#### Extract to read:
Ray Takeyh has an op-ed in the NY Times in which he argues that just as the right combination of pressure forced Iran to end the Iran-Iraq war and to suspend enrichment of uranium, then "an imaginative covercive strategy" has yet to be formulated that will similarly force Iran to "negotiate and adhere to a viable arms control treaty."
His basic thesis is that pressure worked in forcing "moderates" in Iran to bend to the US will, and so similar pressure can work today, since Khamenei can be forced to "reach out to more moderate elements" who presumably will give in again on the nuclear issue.
You can literally smell the bullshit miles away.
This is just another siren call, promoting the view that if only enough pressure is piled on then the Iranians will give up their enrichment program. Sadly Takeyh is very much mistaken in not only his assessment of Iran's suspension of uranium, and the effects of "moderates" on Iran's nuclear program.
First of all, and contrary to the Washington "conventional wisdom" that we're all supposed to believe, the fact is that it isn't Iran that has "refused to negotiate." As I've pointed out before, that phrase -- Iran's "refusal to negotiate" -- is Washington DC code language for "refuses to give up enrichment" but in fact Iran has repeatedly offered a variety of compromise gestures that the US has ignored because ultimately the demand for Iran to give up enrichment is specifically designed and intended to be unachievable, since the US does not really want to resolve the nuclear standoff with Iran. Rather, the US wants to keep the issue alive as long as possible in order to have a convenient excuse for a policy of regime change.

#### Exercise:
Rewrite the passage of the commentary on Iran's nuclear program from "His basic thesis" up to and including "bullshit miles away.", swapping "pressure" for "coercion".

#### Records provided:
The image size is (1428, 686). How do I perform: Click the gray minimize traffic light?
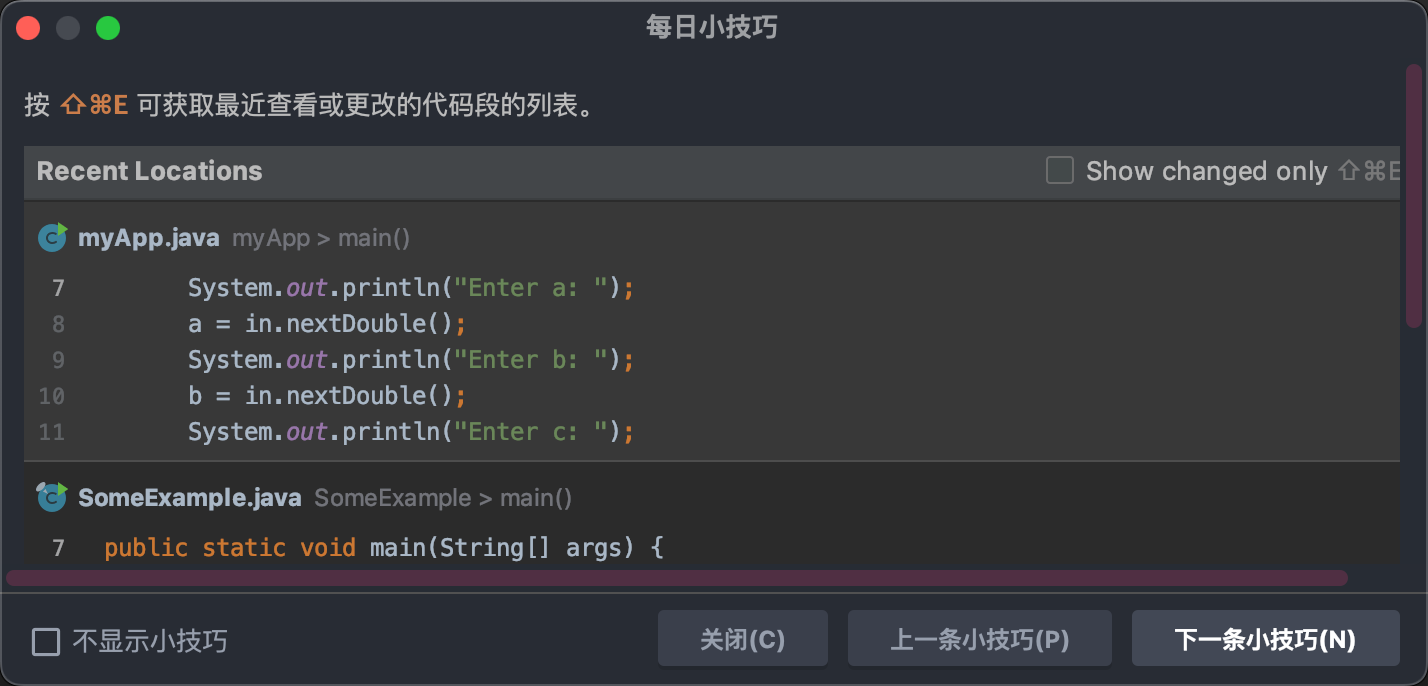(x=68, y=27)
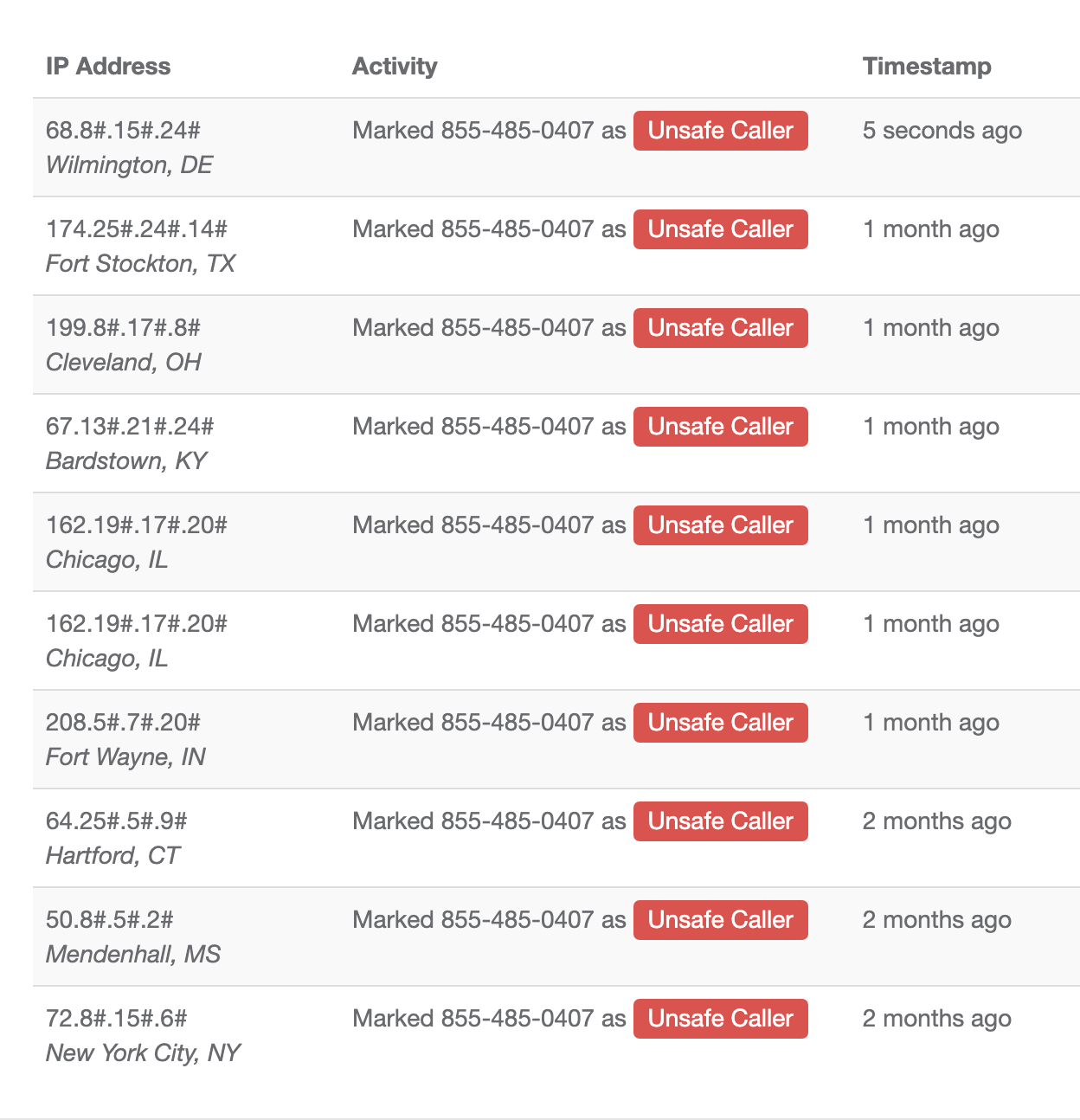Click the Bardstown, KY location text
Viewport: 1080px width, 1120px height.
pos(126,460)
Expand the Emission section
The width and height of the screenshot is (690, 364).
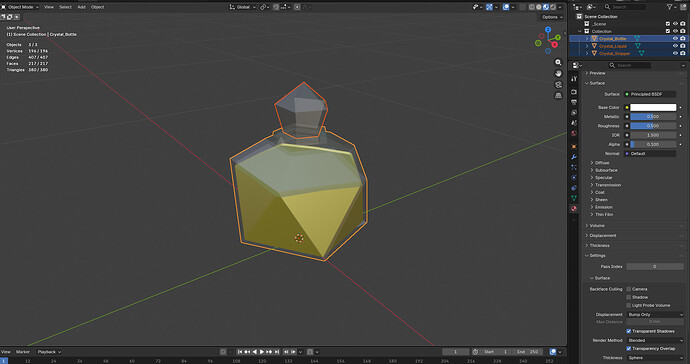(x=603, y=207)
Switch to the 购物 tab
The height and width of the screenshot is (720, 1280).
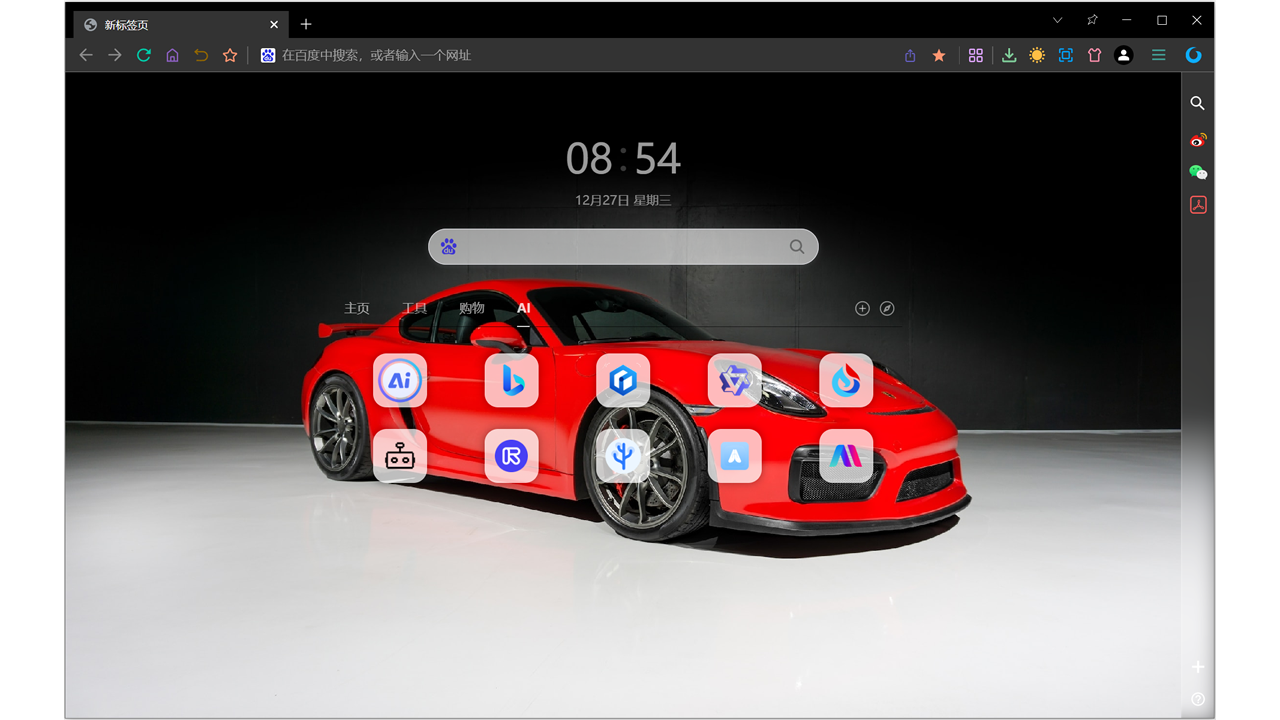tap(472, 308)
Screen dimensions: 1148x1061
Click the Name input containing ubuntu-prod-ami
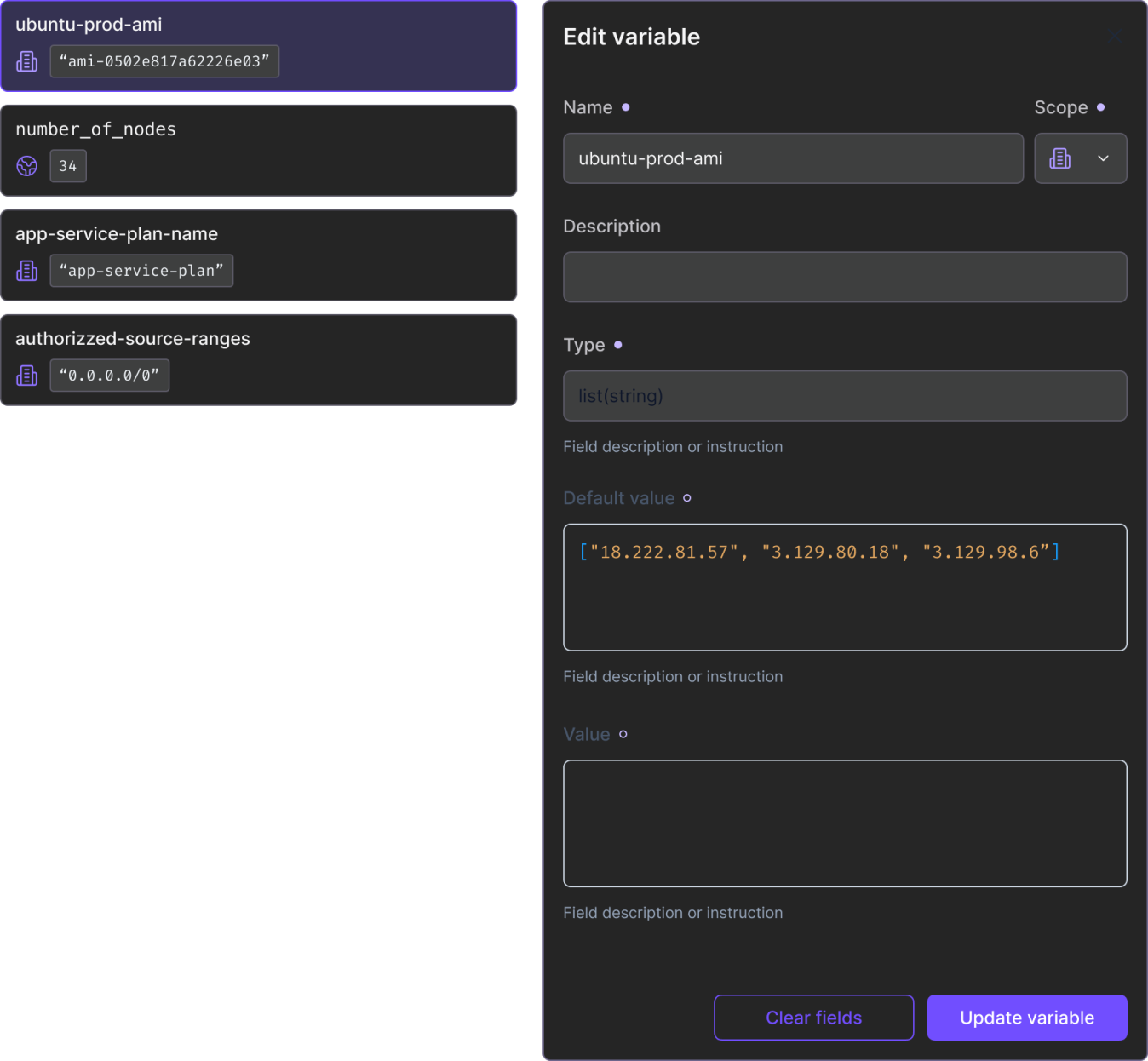click(792, 158)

#### Response to this task:
His basic thesis is that coercion worked in forcing "moderates" in Iran to bend to the US will, and so similar coercion can work today, since Khamenei can be forced to "reach out to more moderate elements" who presumably will give in again on the nuclear issue.
You can literally smell the bullshit miles away.